The pending legislation provides that in exchange for these billions, large cannabusinesses will pay a few hundred million in taxes, provide some jobs, and take most of those billions out as  profits. Instead of looking only at the limited tax pie, NY should think bigger. If done right, cannabis legalization can be a huge boon: revitalizing communities throughout the state, helping our neighbors set up small businesses, prioritizing women and people of color, starting with our farmers.  

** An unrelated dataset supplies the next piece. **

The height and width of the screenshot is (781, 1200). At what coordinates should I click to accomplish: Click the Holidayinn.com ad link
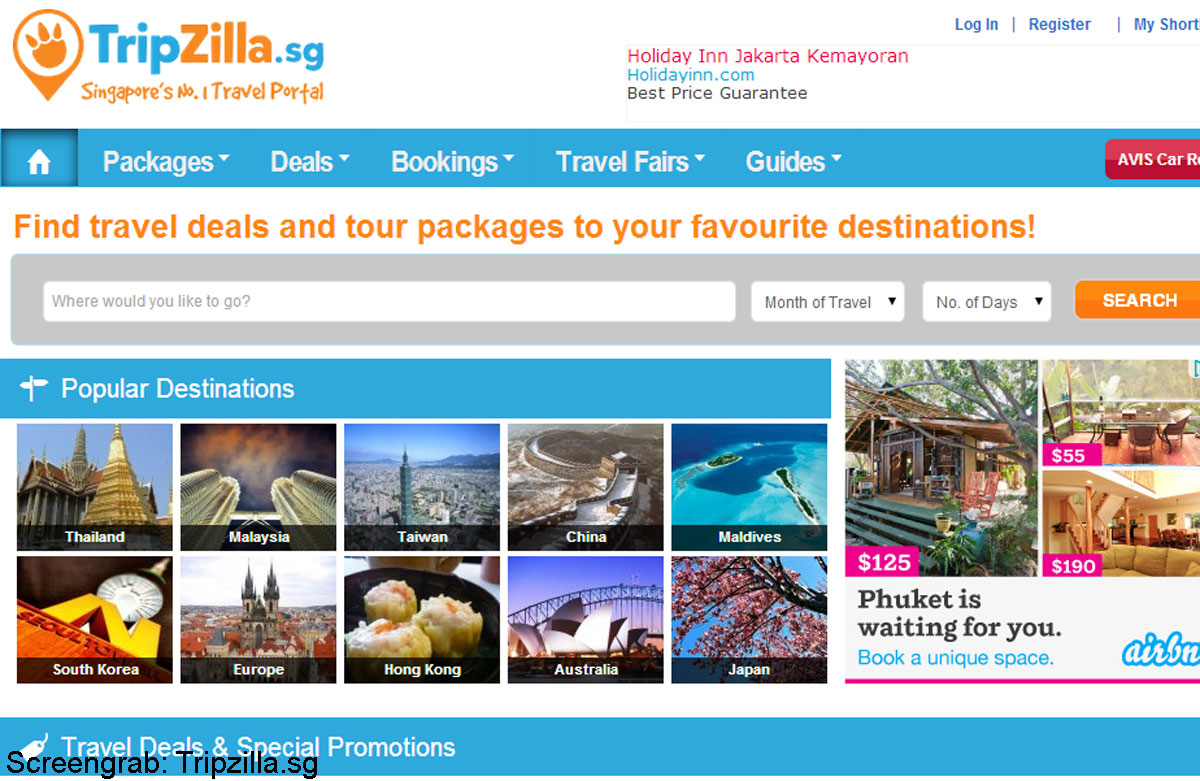(691, 75)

The proposed law ignores New York’s small farmers, craft producers and cooperatives, missing the chance to create tens of thousands of good local jobs for regular New Yorkers. The craft farm cannabis industry could follow the successful craft brewery industry, only bigger and more valuable. As farmers, we know how to grow crops outdoors, employing regenerative practices to responsibly produce pesticide-free crops which are healthier for humans and respect the planet. 

Regenerative agriculture, if practiced broadly, can literally stop climate change by capturing greenhouse gasses from the atmosphere and sequestering them in the soil. Contrast that with industrial indoor cannabis cultivation which relies on synthetic chemicals and is one of the worst carbon polluting industries in the US.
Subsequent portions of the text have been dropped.